Certains médecins ouverts d’esprit ont accepté de travailler en CLSC. Grâce à leur contribution associée à celle des autres professionnels, le Québec est devenu le leader canadien en matière de services à domicile.

Cette intervention permet le passage d’une personne malade de l’hôpital aux soins à domicile et selon les cas, vers les soins palliatifs. Ces étapes cruciales de l’existence sont vécues, grâce à eux, dans l’harmonie et le respect de la personne malade et de ses proches.

Ayant réalisé qu’elle ne pouvait y avoir accès à un médecin, en particulier les soirs et les week-ends, une grande partie de la population n’a jamais utilisé les services des CLSC et continue à engorger les urgences. Malheureusement, on a injustement associé cette absence de services médicaux à un manque d’efficience en gestion des CLSC. Il aurait été plus justifié d’en attribuer la responsabilité au refus des médecins de contribuer aux cliniques médicales avec ou sans rendez-vous dans l’établissement public de première ligne. Ce faisant, on a aussi occulté l’efficience avec laquelle étaient gérés les autres services du CLSC et tout particulièrement les services à domicile qui ont toujours été accessibles sept jours sur sept.

INFO-SANTÉ

Il est aussi important de rappeler que c’est par l’intermédiaire des CLSC qu’un grand nombre de pratiques novatrices et efficientes pour la première ligne ont été développées. Mentionnons les services téléphoniques Info-santé. Ils ont été dépréciés par le corps médical avant même leur mise en service, mais le public apprécie que les conseils dispensés par téléphone réduisent les déplacements injustifiés. Cette façon de faire contribue au désengorgement des cliniques d’urgence.

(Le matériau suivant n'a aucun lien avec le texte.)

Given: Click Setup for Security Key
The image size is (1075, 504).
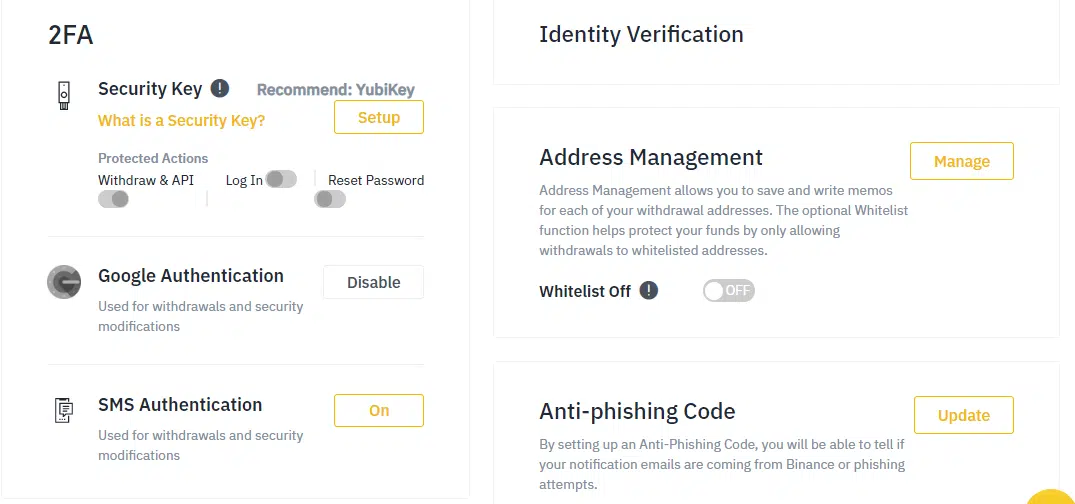Looking at the screenshot, I should [379, 117].

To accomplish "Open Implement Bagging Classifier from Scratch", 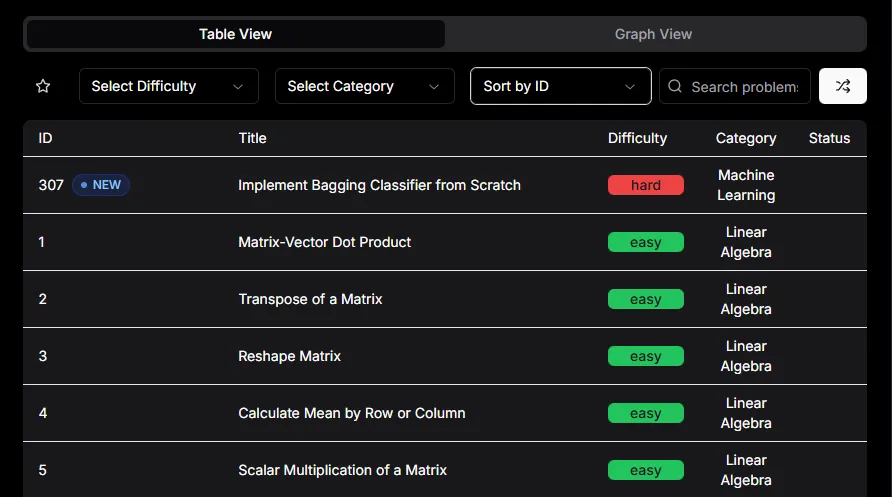I will (x=379, y=185).
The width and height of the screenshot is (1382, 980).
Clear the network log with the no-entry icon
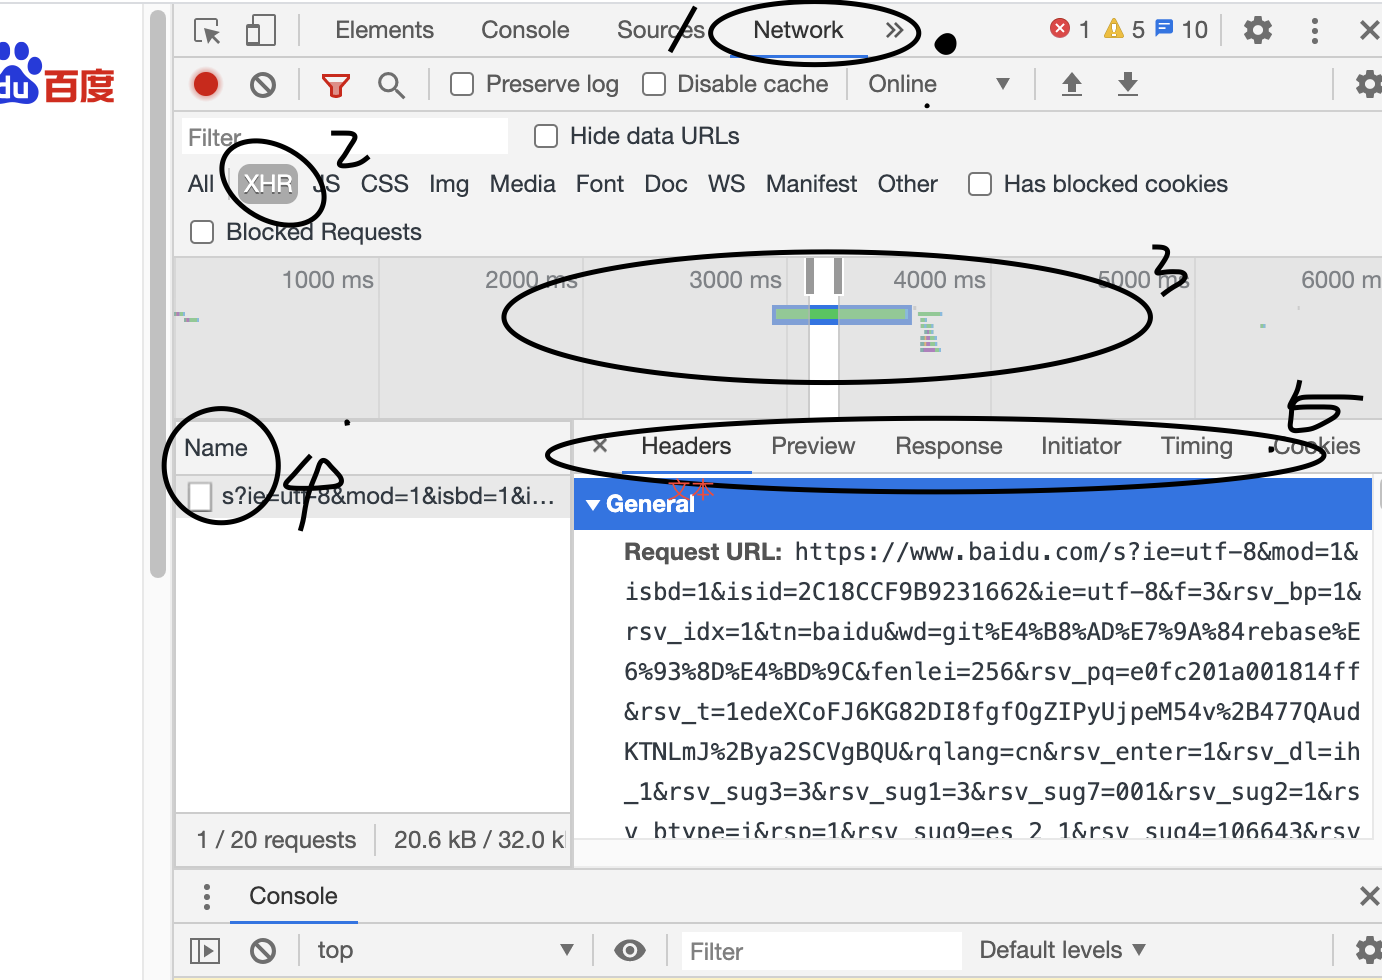point(263,84)
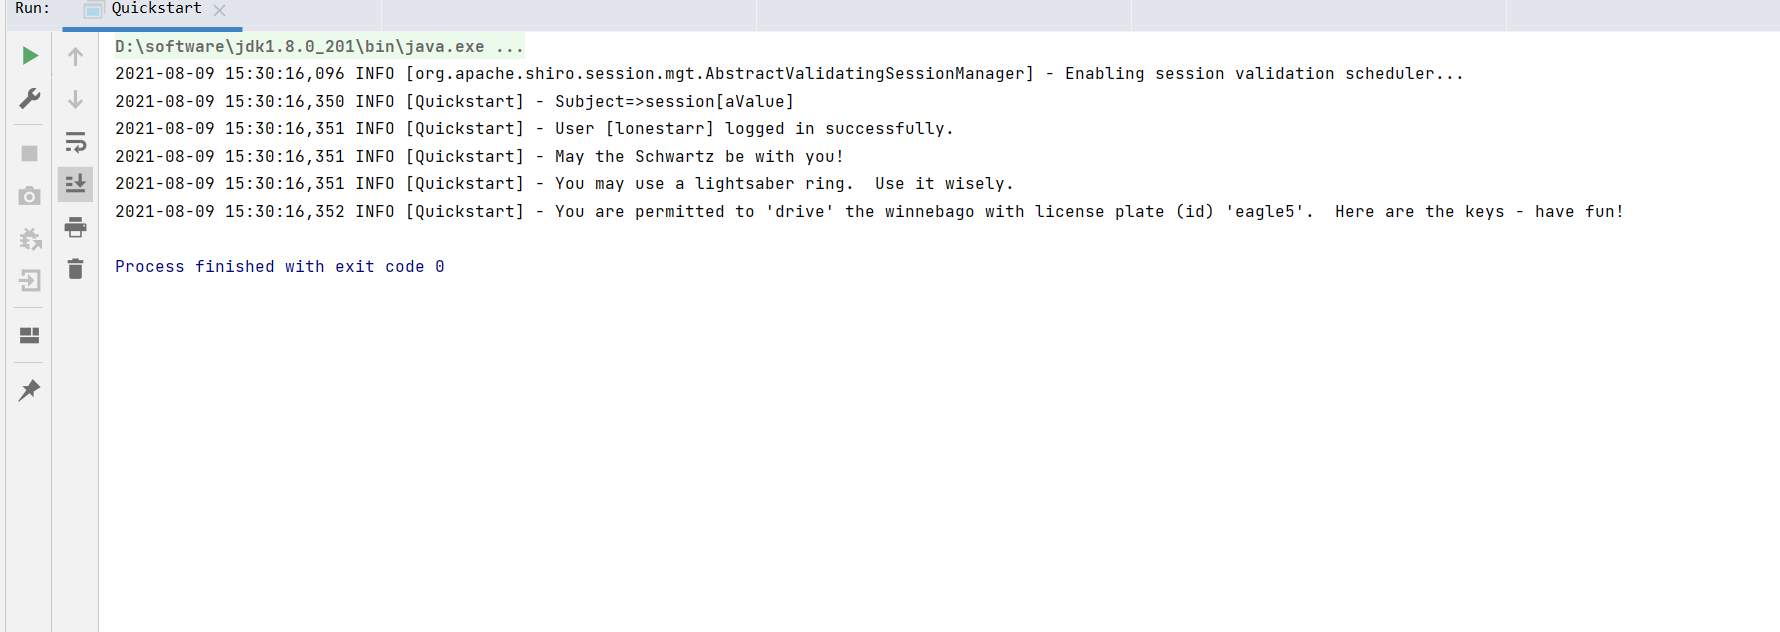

On doit aussi aux CLSC le développement des services de sages-femmes et la création de maisons de naissance. Au Québec, cette innovation – pourtant centenaire en Europe – a elle aussi été décriée par des médecins. Enfin, c’est d’abord en CLSC, après d’âpres discussions avec le ministère, que les qualifications et l’autonomie des infirmières bachelières ont été reconnues.

Même en faisant abstraction de l’augmentation des coûts liés à une gestion privée à but lucratif, la décision du ministre Gaétan Barrette de transférer ces ressources publiques aux GMF ou aux cabinets privés de médecins paraît singulière. Connaissant la personnalité collective des médecins qui souffrent d’une sévère résistance à la collégialité propre aux groupes interdisciplinaires, on peut douter du succès de cette initiative en matière d’amélioration de la qualité du service. À moins, bien sûr, de ne viser que le démantèlement de ce réseau public. Auquel cas, le succès de la méthode « doctorocentriste » du gouvernement actuel sera une réussite.